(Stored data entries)
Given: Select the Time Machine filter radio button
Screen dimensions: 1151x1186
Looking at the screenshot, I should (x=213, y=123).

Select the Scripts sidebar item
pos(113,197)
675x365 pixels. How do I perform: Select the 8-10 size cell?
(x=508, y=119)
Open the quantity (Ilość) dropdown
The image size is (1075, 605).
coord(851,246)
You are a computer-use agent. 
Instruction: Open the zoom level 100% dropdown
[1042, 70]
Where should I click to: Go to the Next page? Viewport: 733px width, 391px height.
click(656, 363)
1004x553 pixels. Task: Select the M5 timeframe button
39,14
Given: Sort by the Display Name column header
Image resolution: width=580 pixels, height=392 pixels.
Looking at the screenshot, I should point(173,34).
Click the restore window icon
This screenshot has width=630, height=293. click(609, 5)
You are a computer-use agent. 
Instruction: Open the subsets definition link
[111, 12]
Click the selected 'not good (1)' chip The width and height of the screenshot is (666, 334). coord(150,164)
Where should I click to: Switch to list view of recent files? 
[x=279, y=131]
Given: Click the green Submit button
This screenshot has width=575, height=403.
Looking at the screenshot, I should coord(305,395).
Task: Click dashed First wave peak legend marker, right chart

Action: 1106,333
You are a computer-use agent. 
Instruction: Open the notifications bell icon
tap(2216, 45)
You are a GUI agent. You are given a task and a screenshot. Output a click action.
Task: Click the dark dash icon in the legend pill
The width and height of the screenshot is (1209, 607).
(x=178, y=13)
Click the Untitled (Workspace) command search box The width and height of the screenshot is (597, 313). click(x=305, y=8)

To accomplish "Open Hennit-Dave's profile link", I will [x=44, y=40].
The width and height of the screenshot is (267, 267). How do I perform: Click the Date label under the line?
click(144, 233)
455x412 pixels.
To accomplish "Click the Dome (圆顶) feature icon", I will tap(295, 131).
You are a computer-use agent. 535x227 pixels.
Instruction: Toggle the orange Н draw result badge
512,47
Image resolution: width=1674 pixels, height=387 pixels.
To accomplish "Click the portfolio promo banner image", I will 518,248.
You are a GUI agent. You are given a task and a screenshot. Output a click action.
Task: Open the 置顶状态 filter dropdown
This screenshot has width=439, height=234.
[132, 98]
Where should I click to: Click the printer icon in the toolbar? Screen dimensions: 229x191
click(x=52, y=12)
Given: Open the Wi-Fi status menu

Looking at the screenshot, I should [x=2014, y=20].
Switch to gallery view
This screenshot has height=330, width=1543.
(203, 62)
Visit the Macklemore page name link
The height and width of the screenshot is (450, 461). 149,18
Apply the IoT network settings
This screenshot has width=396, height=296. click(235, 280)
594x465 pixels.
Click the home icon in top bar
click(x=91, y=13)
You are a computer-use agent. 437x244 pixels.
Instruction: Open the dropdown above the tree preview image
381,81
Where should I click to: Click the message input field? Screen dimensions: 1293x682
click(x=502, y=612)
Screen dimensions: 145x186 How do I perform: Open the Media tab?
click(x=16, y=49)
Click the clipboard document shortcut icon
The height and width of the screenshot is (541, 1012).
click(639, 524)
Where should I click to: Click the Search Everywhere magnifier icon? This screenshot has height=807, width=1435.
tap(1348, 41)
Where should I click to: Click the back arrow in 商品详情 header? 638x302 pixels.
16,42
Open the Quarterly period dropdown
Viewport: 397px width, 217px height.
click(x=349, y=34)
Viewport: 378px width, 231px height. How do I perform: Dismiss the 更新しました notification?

▶ **What needs to be done**: Only those lines of the entries above that run from the line containing "Click the Untitled" to the line containing "Image resolution: width=1674", both included, should be transcribed exactly.

▶ **Reply to the exercise**:
Click the Untitled (Workspace) command search box The width and height of the screenshot is (597, 313). click(x=305, y=8)

To accomplish "Open Hennit-Dave's profile link", I will [x=44, y=40].
The width and height of the screenshot is (267, 267). How do I perform: Click the Date label under the line?
click(144, 233)
455x412 pixels.
To accomplish "Click the Dome (圆顶) feature icon", I will tap(295, 131).
You are a computer-use agent. 535x227 pixels.
Instruction: Toggle the orange Н draw result badge
512,47
Image resolution: width=1674 pixels, height=387 pixels.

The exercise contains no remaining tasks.